Task directions: Skip the pictures and retype exactly the lines from the one holding "Screen dimensions: 1568x650" through the end of the entries.

(Saved entries)
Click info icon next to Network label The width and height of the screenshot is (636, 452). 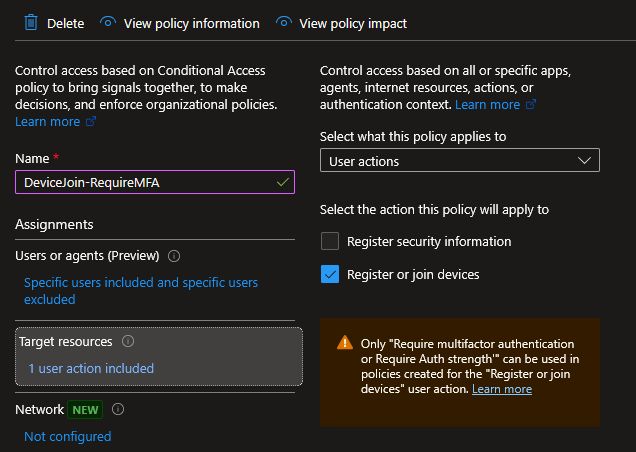pos(118,409)
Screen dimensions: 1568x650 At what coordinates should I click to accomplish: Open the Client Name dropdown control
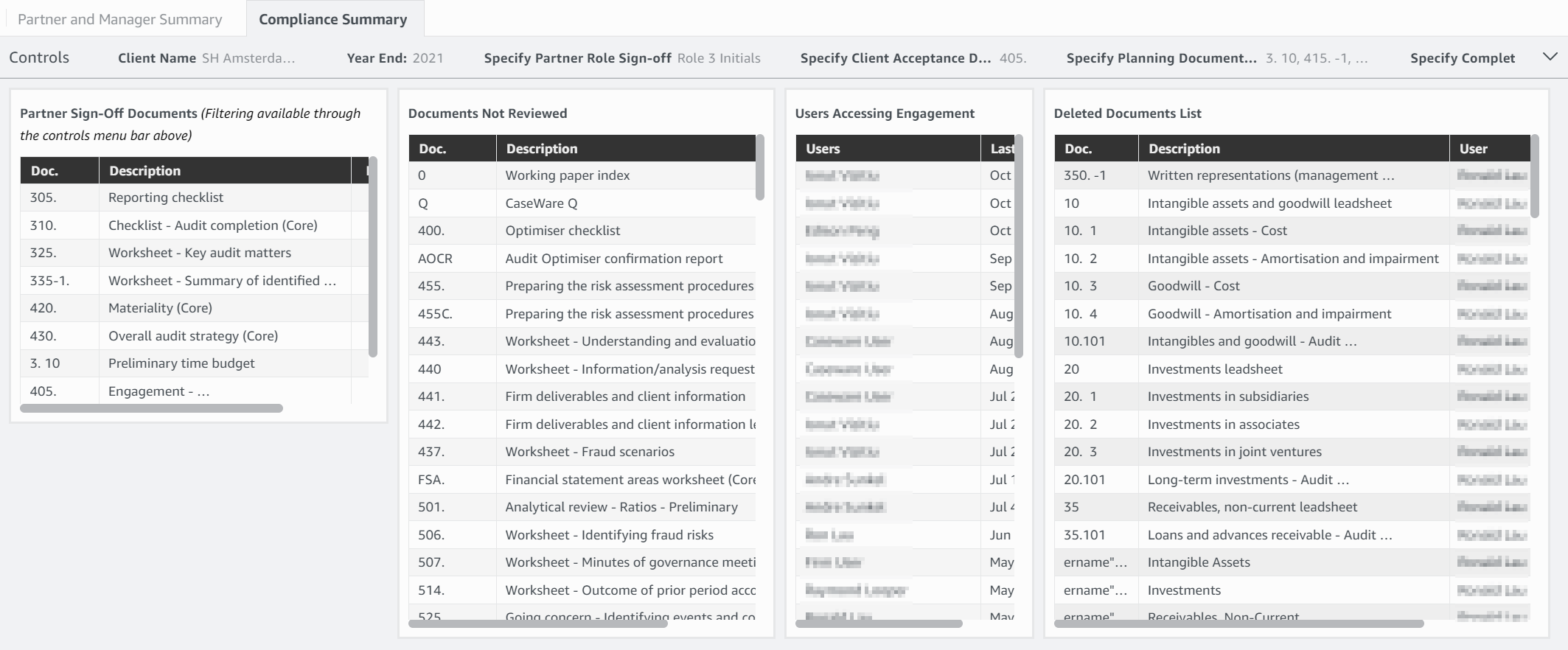206,58
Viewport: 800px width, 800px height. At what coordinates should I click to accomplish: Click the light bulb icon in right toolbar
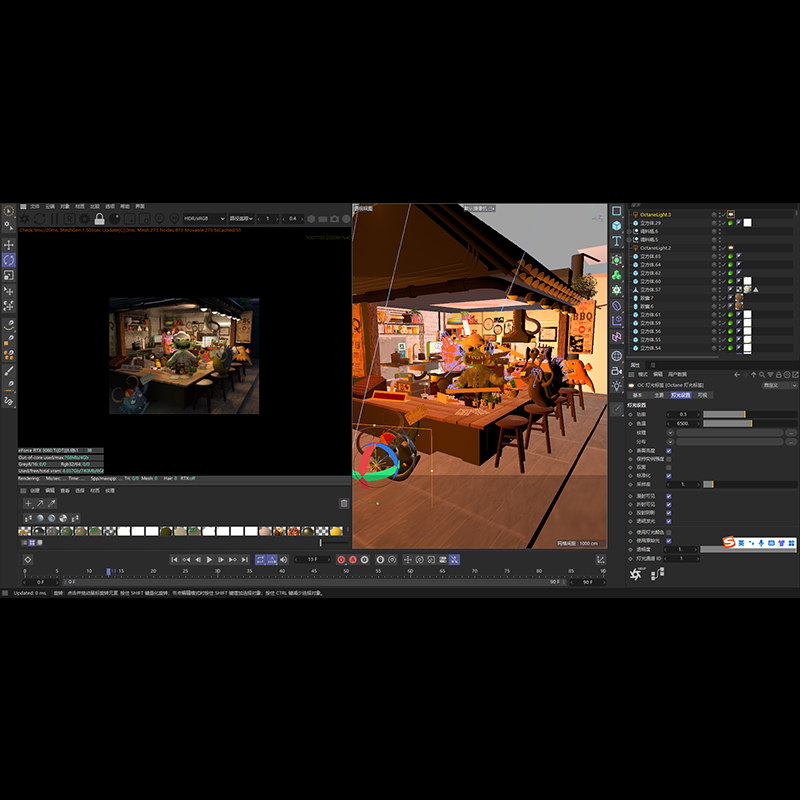[616, 386]
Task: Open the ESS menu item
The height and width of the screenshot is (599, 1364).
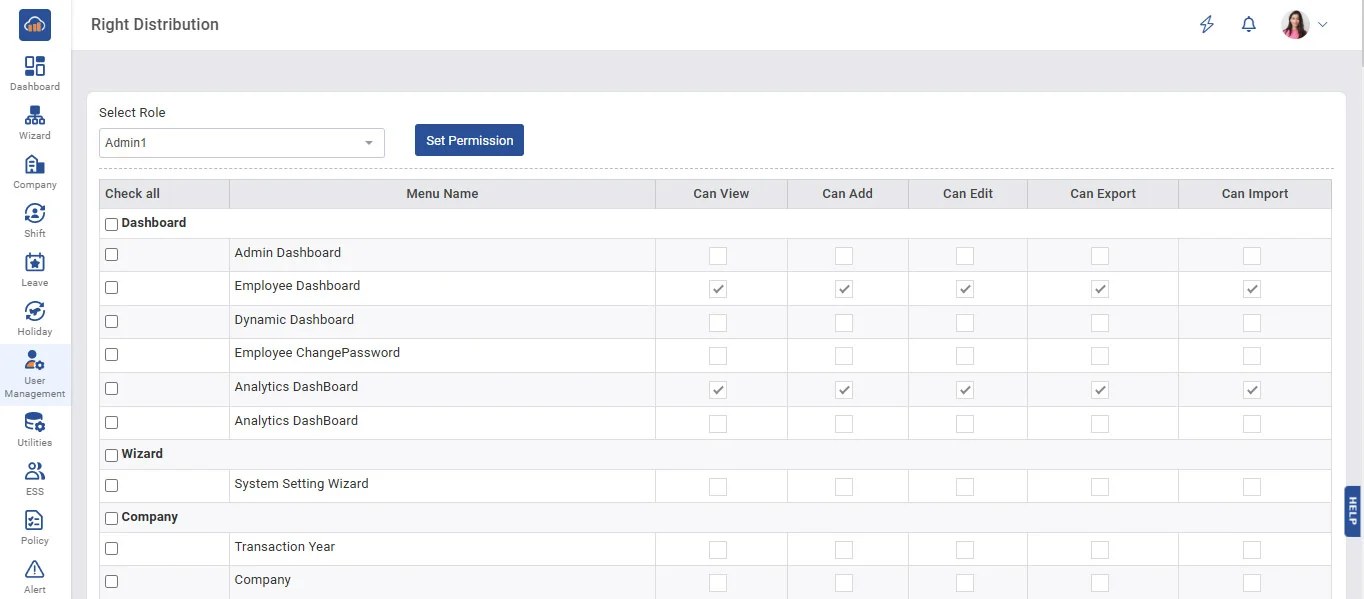Action: pyautogui.click(x=35, y=472)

Completed exercise:
Screen dimensions: 1568x650 At what coordinates should I click to accomplish: Open the Client Name dropdown control
206,58
Viewport: 800px width, 800px height. At what coordinates should I click to accomplish: Click the light bulb icon in right toolbar
[616, 386]
Task: Open the ESS menu item
The height and width of the screenshot is (599, 1364).
Action: pyautogui.click(x=35, y=472)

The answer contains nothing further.